### Texto citado
Ela foi comandar, em 1998, uma
das três unidades femininas criadas depois da desativação da ala
de meninas no complexo Imigrantes. Todo o complexo foi desativado no ano seguinte depois
de uma rebelião que causou a
morte de quatro internos.
Na época, as garotas usavam
cuecas porque a fundação não
comprava materiais específicos
para meninas. Conseguir absorventes também era uma tarefa difícil na Febem.
Mas Tonet insistiu nas reuniões
de diretores, agüentou ironias ao
pedir coisas tipicamente femininas e enfrentou colegas que sustentavam que as prioridades deveriam ser as unidades com
maior número de internos. Hoje,
é a principal defensora de um tratamento diferenciado para meninas na Febem.
Chefe da coordenadoria técnica
de atendimento feminino, Tonet
admite que teve preconceito.
"Existia um mito de que as meninas eram muito piores que os meninos. Elas não são melhores nem
piores. São diferentes", afirma.
Segundo ele, a infratora dissimula mais as suas reações e é mais
desconfiada. "Você demora mais
para ganhar a confiança. As mulheres são assim e isso tem de ser
levado em conta no processo de
recuperação", diz.
Para Marcus Alexandre da Silva, diretor da UIP, na Mooca, que
também já trabalhou com meninos, se a "dissimulação teatral"
das garotas é um obstáculo, a
emotividade feminina pode se
tornar uma aliada no processo de
reabilitação. "As meninas maquiam o que pensam, mas a emoção faz com que se aproximem
mais", sustenta.
O circuito feminino não enfrenta denúncias como as unidades
dos meninos -o Ministério Público investiga supostos maus-tratos, espancamentos coletivos e
até mortes de internos nos complexos da Vila Maria, Tatuapé,
Raposo Tavares e Franco da Rocha. A maior reclamação é sobre
descentralização. Todas as unidades femininas ficam na capital.

### Objetivo proposto 1
Cite o trecho do texto sobre as unidades femininas da Febem que vai de "Mas Tonet insistiu" a "que teve preconceito.".
### Objetivo proposto 2
Escreva a continuação do texto sobre as unidades femininas da Febem a partir do ponto em que ele termina.
As entradas não têm relação com o texto sobre as unidades femininas da Febem.

### Entradas fornecidas
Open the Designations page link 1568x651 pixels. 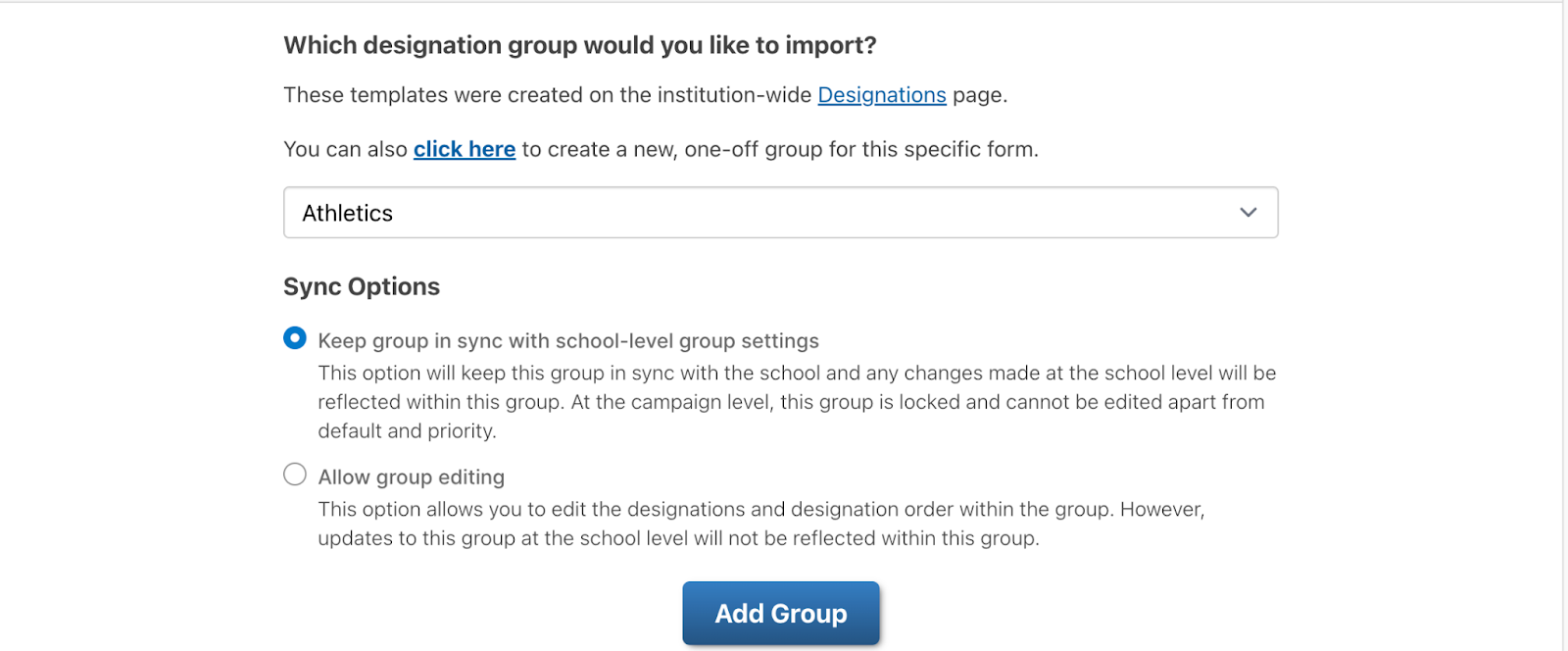pos(882,95)
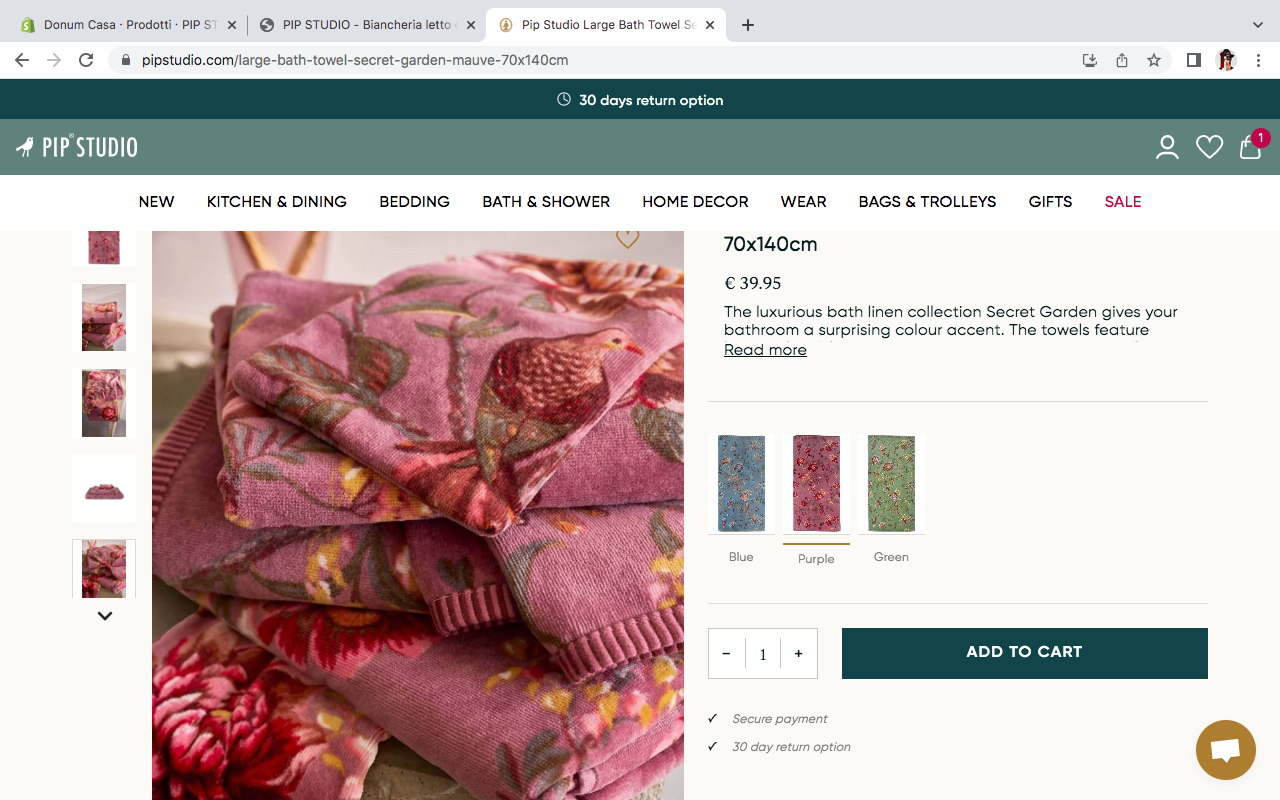The image size is (1280, 800).
Task: Click Add to Cart button
Action: (1024, 652)
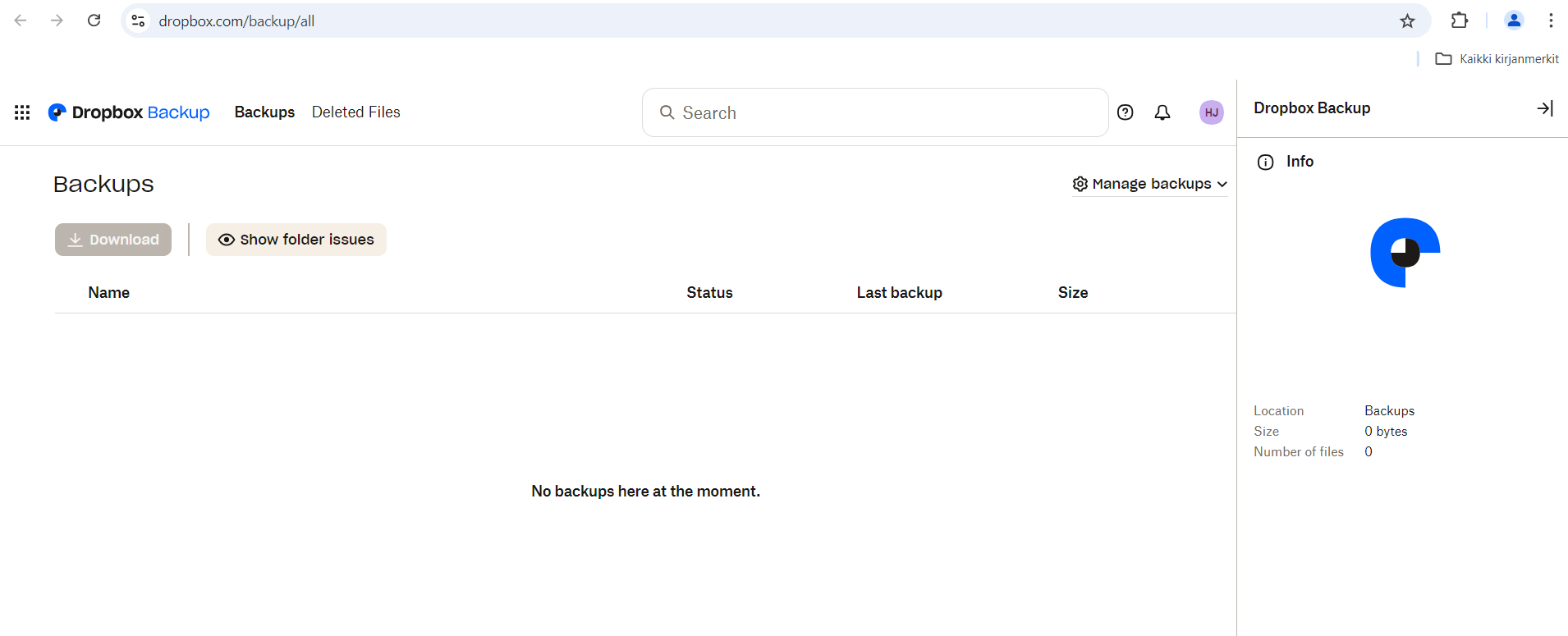Click the Download button
The width and height of the screenshot is (1568, 636).
point(113,240)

### Resposta do exercício 1
Mas Tonet insistiu nas reuniões
de diretores, agüentou ironias ao
pedir coisas tipicamente femininas e enfrentou colegas que sustentavam que as prioridades deveriam ser as unidades com
maior número de internos. Hoje,
é a principal defensora de um tratamento diferenciado para meninas na Febem.
Chefe da coordenadoria técnica
de atendimento feminino, Tonet
admite que teve preconceito.

### Resposta do exercício 2
Segundo Tonet, o número de
meninas cumprindo pena
-4,5% do total da instituição-
torna inviável a construção de
unidades no interior. Se fossem
distribuídas pelas cidades de origem, segundo ela, o resultado seria duas ou três internas por local.
A promotora da Infância e Juventude de São Paulo Sueli Riviera discorda. "A lei é clara. A interna tem de ficar próxima de sua família", afirma.
Segundo a promotora, a Febem
poderia fazer a descentralização
por meio de sedes regionais,
aproveitando a estrutura já existente. "Uma menina do interior
vai para a capital, distante da família e das pessoas que conhece."
Criminalidade
Mas só as características da personalidade feminina, descritas
por funcionários da Febem, e a
emancipação da mulher não justificam a participação mais ativa
das garotas no crime. A explicação, segundo especialistas, pode
estar nas características da criminalidade em São Paulo.
A banalização do crime em São
Paulo ajuda a entender o papel
das meninas, segundo a pesquisadora Karyna Batista Sposato, diretora-executiva do Ilanud. Segundo ela, o fato de a maioria das
ações dos criminosos ser desordenada, sem facções fortes nas ruas,
e de os grupos serem formados de
última hora faz com que a hierarquia não seja tão rígida.
"No Rio, onde grande parte dos
crimes são coordenados por facções, essa hierarquia é mais forte e
a mulher passa a ter papéis mais
subalternos", diz Sposato.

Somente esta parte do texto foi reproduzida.